Router: D-Link DI-707P

First of all, let me tell about the router. It has one WAN port to connect a broadband modem and seven (7) LAN ports to connect PCs. There are 1 power indicator(M1), 1 internet indicator(M2), 1 WAN indicator(M3) and 7 other indicator for 7 LAN ports each.


BSNL assigned static IP, Subnet Mask, Gateway, Primary DNS & Secondary DNS in the TCP/IP configuration dialog box on the SERVER, and internet was accessible. Later I bought a D-link Broadband Router to share the internet over the lan ( total 6 No. of PCs). In the WAN section of the configuration page og the router, all the necessary settings were done according to the settings provided by BSNL and internet was shared.

Whenever I turned on the modem & the router, the connection was etablished. 

A few days ago BSNL suddenly changed the accesing method. One of their technicians came and created a PPPoE connection, entered username and password (without changing the previous IP, Subnetmask,Gateway--the router, DNS), 'BSNL' is used as ISP name,and then clicked connect:-- we were on internet. BUT HE DIRECTLY CONNECTED THE MODEM (BDSU-DV) TO ONE COMPUTER AND THAT IS THE ONLY COMPUTER THROUGH WHICH WE CAN ACCESS INTERNET.


The DI-707P Router was configured according to the specified IP, Subnetmask, Gateway & DNS. All of the computers on LAN have unique IP with same subnetmask and DNS except the Gateway which is the IP of the Router & all computers are connected to the available LAN ports of the Router . The DSL Modem was connected to the WAN port of the Router. This configuration worked perfectly (The M2 indicator never glowing). 

The ISP engineers told that there is no need to use the IP, Subnetmask, Gateway & DNS they previouly specified, but, they were using the previous IP to authenticate us and Gateway & DNS are still the same. They don't know about the configuration of the router as they did their duty successfully (i.e. to connect us with them to access internet). 
The configuration in the "LAN" : 
IP : 192.168.0.x 
Subnetmask: 255.255.255.0 
Gateway is: 192.168.0.x (The Router contains IP: 192.168.0.x and Subnetmask: 255.255.255.0, Domain Name is left blank in HOME-->LAN page of the ROUTER DI-707P).
The M2 indicator sometimes blinking.
The Router was configured according to the username and password in the HOME-->WAN section, but with no result. The 'Wizard' was used, but nothing new happened.
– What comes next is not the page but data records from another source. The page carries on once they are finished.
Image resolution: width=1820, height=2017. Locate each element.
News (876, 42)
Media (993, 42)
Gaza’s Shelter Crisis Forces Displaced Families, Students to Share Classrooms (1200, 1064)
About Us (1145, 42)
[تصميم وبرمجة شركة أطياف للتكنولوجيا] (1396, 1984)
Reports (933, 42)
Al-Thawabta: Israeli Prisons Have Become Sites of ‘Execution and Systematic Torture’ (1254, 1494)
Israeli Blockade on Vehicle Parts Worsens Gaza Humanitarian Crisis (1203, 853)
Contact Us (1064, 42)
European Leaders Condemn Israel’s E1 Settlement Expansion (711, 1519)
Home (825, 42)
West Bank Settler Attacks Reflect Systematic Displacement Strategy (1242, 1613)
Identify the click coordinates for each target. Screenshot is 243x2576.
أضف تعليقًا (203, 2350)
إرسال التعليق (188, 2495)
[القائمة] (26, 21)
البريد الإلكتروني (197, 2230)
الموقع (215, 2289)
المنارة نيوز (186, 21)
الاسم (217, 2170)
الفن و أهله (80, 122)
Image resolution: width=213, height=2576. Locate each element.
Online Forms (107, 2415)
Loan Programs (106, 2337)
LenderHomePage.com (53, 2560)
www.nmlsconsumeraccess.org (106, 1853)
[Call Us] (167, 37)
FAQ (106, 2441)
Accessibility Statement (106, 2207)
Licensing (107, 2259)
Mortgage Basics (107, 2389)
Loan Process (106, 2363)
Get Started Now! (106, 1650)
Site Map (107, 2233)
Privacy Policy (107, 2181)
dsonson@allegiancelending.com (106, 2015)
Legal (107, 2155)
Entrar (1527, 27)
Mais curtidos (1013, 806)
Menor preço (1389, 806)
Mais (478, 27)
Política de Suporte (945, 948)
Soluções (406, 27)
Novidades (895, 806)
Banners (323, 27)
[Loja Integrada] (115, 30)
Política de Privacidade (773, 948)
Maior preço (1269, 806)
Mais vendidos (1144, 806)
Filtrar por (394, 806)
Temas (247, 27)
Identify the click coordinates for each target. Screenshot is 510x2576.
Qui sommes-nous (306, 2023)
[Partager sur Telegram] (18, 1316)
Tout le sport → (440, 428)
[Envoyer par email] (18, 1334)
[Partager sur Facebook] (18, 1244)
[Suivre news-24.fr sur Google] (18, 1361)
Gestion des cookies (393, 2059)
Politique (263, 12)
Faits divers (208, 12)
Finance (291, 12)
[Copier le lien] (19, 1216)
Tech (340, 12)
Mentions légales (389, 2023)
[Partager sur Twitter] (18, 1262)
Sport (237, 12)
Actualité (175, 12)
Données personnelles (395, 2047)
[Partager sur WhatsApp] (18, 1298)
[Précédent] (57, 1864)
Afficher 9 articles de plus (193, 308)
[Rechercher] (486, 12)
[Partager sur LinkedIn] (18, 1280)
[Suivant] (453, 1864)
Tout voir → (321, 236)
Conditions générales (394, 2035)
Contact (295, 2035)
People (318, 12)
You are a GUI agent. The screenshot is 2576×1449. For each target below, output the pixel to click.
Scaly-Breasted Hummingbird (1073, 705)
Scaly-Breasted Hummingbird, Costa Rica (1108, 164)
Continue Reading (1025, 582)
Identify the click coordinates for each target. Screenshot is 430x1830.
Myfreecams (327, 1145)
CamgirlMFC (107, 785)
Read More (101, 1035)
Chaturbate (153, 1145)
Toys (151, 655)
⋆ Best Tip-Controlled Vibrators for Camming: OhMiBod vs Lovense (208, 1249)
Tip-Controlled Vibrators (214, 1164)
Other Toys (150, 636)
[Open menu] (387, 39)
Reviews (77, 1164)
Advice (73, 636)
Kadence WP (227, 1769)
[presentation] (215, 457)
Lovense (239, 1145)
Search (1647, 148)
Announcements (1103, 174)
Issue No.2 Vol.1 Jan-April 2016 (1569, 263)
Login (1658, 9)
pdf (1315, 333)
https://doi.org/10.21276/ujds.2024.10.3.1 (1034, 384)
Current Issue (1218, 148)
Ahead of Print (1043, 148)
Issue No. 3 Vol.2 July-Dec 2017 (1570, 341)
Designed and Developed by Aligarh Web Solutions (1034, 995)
With the Dynamic & Static IP setting , the "STATUS" page displays the LAN information correctly (IP: 192.168.0.x; Subnetmask: 255.255.255.0) but the WAN shows==> (Actual value are replaced with x)

_*Static::::*_
IP                     :    xx.xx.x.xx       
Subnetmask       :   255.255.255.0 
Gateway            :   xx.x.xxx.xx
PrimaryDNS       :   xx.0.xxx.xx
SecondaryDNS   :   xx.0.0.x

*Dynamic::::*
IP                     :    0.0.0.0       
Subnetmask       :   - 
Gateway            :   0.0.0.0
PrimaryDNS       :   0.0.0.0
SecondaryDNS   :   0.0.0.0

PPPoE Disconnected. Clicking 'connect' does not produce any result.

Please help me correct the configuration as quickly as possible.


----------



## Deep (Jul 14, 2004)

i dont have much idea about this but 

Dynamic IP should know show 0.0.0.0 this means something wrong with the connection setup..

on ur server have u created new dialup connection for PPPoE with corect details ?

this page might help you : *www.asahi-net.or.jp/en/guide/winxppppoe.html


Deep


----------



## teenbollywood (Oct 9, 2004)

Hello,

 Just wanted to know how much money do you need to get a DIAS connection and more importantly is the speed any good. What is the actual download speed you get. And does BSNL provide the equipment or do we need to invest in them separately.

 Thanks in advance.

Regards,

TeenBollywood.


----------



## demoninside (Oct 9, 2004)

check this out dude
*www.bsnl.co.in/service/internet_tariff_dias.htm
and yes don't know about reliablity.


----------